* [Work instructions]: Put every line of the records below into a two-column Markdown table headed Row and Record line. Number the rows in order and leave out the blank lines.

* [Dataset records]:

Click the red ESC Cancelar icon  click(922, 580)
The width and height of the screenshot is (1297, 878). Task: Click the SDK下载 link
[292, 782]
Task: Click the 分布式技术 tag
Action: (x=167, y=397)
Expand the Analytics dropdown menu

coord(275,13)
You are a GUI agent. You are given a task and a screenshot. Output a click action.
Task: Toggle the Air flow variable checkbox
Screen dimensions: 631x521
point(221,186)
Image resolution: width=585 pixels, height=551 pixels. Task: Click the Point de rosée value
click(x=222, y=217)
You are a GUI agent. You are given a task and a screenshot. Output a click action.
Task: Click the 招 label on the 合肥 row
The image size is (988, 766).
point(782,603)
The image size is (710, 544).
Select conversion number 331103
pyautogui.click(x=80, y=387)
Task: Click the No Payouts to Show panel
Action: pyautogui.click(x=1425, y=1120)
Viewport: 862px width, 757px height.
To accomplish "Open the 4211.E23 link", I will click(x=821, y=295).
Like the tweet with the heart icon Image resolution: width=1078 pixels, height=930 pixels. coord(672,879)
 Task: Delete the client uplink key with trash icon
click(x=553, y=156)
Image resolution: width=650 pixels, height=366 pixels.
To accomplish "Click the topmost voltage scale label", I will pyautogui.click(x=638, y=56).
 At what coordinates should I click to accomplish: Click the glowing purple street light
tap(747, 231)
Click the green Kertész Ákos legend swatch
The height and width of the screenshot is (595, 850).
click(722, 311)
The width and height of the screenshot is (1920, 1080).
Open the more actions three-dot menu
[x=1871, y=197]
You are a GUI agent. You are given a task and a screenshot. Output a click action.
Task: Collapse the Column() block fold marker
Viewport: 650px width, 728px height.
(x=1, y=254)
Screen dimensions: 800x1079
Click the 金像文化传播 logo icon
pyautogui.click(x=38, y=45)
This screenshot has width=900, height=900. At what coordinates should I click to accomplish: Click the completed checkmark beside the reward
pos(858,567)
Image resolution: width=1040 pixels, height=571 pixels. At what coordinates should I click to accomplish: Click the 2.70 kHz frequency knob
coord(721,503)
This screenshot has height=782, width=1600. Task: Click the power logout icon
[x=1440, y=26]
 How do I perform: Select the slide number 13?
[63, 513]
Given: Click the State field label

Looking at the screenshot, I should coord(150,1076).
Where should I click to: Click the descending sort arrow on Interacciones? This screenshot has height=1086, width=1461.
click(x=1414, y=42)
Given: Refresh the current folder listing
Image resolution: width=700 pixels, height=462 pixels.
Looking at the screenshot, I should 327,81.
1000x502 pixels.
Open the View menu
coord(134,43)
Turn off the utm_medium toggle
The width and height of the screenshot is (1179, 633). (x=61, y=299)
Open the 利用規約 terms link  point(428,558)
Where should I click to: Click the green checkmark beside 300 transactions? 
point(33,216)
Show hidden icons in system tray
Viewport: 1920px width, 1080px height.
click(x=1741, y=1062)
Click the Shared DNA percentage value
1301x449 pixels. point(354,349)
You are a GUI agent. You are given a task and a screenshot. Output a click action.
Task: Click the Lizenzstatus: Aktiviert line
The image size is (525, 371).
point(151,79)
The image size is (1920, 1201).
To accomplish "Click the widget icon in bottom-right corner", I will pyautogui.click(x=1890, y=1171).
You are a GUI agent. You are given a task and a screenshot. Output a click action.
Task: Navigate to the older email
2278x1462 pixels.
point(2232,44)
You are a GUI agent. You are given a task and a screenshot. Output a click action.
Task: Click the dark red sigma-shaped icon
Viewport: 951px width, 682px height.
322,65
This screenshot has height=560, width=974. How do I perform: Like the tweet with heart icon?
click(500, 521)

* [Expected answer]:
| Row | Record line |
|---|---|
| 1 | Click the red ESC Cancelar icon  click(922, 580) |
| 2 | The width and height of the screenshot is (1297, 878). Task: Click the SDK下载 link |
| 3 | [292, 782] |
| 4 | Task: Click the 分布式技术 tag |
| 5 | Action: (x=167, y=397) |
| 6 | Expand the Analytics dropdown menu |
| 7 | coord(275,13) |
| 8 | You are a GUI agent. You are given a task and a screenshot. Output a click action. |
| 9 | Task: Toggle the Air flow variable checkbox |
| 10 | Screen dimensions: 631x521 |
| 11 | point(221,186) |
| 12 | Image resolution: width=585 pixels, height=551 pixels. Task: Click the Point de rosée value |
| 13 | click(x=222, y=217) |
| 14 | You are a GUI agent. You are given a task and a screenshot. Output a click action. |
| 15 | Task: Click the 招 label on the 合肥 row |
| 16 | The image size is (988, 766). |
| 17 | point(782,603) |
| 18 | The image size is (710, 544). |
| 19 | Select conversion number 331103 |
| 20 | pyautogui.click(x=80, y=387) |
| 21 | Task: Click the No Payouts to Show panel |
| 22 | Action: pyautogui.click(x=1425, y=1120) |
| 23 | Viewport: 862px width, 757px height. |
| 24 | To accomplish "Open the 4211.E23 link", I will click(x=821, y=295). |
| 25 | Like the tweet with the heart icon Image resolution: width=1078 pixels, height=930 pixels. coord(672,879) |
| 26 |  Task: Delete the client uplink key with trash icon |
| 27 | click(x=553, y=156) |
| 28 | Image resolution: width=650 pixels, height=366 pixels. |
| 29 | To accomplish "Click the topmost voltage scale label", I will pyautogui.click(x=638, y=56). |
| 30 |  At what coordinates should I click to accomplish: Click the glowing purple street light |
| 31 | tap(747, 231) |
| 32 | Click the green Kertész Ákos legend swatch |
| 33 | The height and width of the screenshot is (595, 850). |
| 34 | click(722, 311) |
| 35 | The width and height of the screenshot is (1920, 1080). |
| 36 | Open the more actions three-dot menu |
| 37 | [x=1871, y=197] |
| 38 | You are a GUI agent. You are given a task and a screenshot. Output a click action. |
| 39 | Task: Collapse the Column() block fold marker |
| 40 | Viewport: 650px width, 728px height. |
| 41 | (x=1, y=254) |
| 42 | Screen dimensions: 800x1079 |
| 43 | Click the 金像文化传播 logo icon |
| 44 | pyautogui.click(x=38, y=45) |
| 45 | This screenshot has width=900, height=900. At what coordinates should I click to accomplish: Click the completed checkmark beside the reward |
| 46 | pos(858,567) |
| 47 | Image resolution: width=1040 pixels, height=571 pixels. At what coordinates should I click to accomplish: Click the 2.70 kHz frequency knob |
| 48 | coord(721,503) |
| 49 | This screenshot has height=782, width=1600. Task: Click the power logout icon |
| 50 | [x=1440, y=26] |
| 51 |  How do I perform: Select the slide number 13? |
| 52 | [63, 513] |
| 53 | Given: Click the State field label |
| 54 | Looking at the screenshot, I should coord(150,1076). |
| 55 | Where should I click to: Click the descending sort arrow on Interacciones? This screenshot has height=1086, width=1461. |
| 56 | click(x=1414, y=42) |
| 57 | Given: Refresh the current folder listing |
| 58 | Image resolution: width=700 pixels, height=462 pixels. |
| 59 | Looking at the screenshot, I should 327,81. |
| 60 | 1000x502 pixels. |
| 61 | Open the View menu |
| 62 | coord(134,43) |
| 63 | Turn off the utm_medium toggle |
| 64 | The width and height of the screenshot is (1179, 633). (x=61, y=299) |
| 65 | Open the 利用規約 terms link  point(428,558) |
| 66 | Where should I click to: Click the green checkmark beside 300 transactions?  |
| 67 | point(33,216) |
| 68 | Show hidden icons in system tray |
| 69 | Viewport: 1920px width, 1080px height. |
| 70 | click(x=1741, y=1062) |
| 71 | Click the Shared DNA percentage value |
| 72 | 1301x449 pixels. point(354,349) |
| 73 | You are a GUI agent. You are given a task and a screenshot. Output a click action. |
| 74 | Task: Click the Lizenzstatus: Aktiviert line |
| 75 | The image size is (525, 371). |
| 76 | point(151,79) |
| 77 | The image size is (1920, 1201). |
| 78 | To accomplish "Click the widget icon in bottom-right corner", I will pyautogui.click(x=1890, y=1171). |
| 79 | You are a GUI agent. You are given a task and a screenshot. Output a click action. |
| 80 | Task: Navigate to the older email |
| 81 | 2278x1462 pixels. |
| 82 | point(2232,44) |
| 83 | You are a GUI agent. You are given a task and a screenshot. Output a click action. |
| 84 | Task: Click the dark red sigma-shaped icon |
| 85 | Viewport: 951px width, 682px height. |
| 86 | 322,65 |
| 87 | This screenshot has height=560, width=974. How do I perform: Like the tweet with heart icon? |
| 88 | click(500, 521) |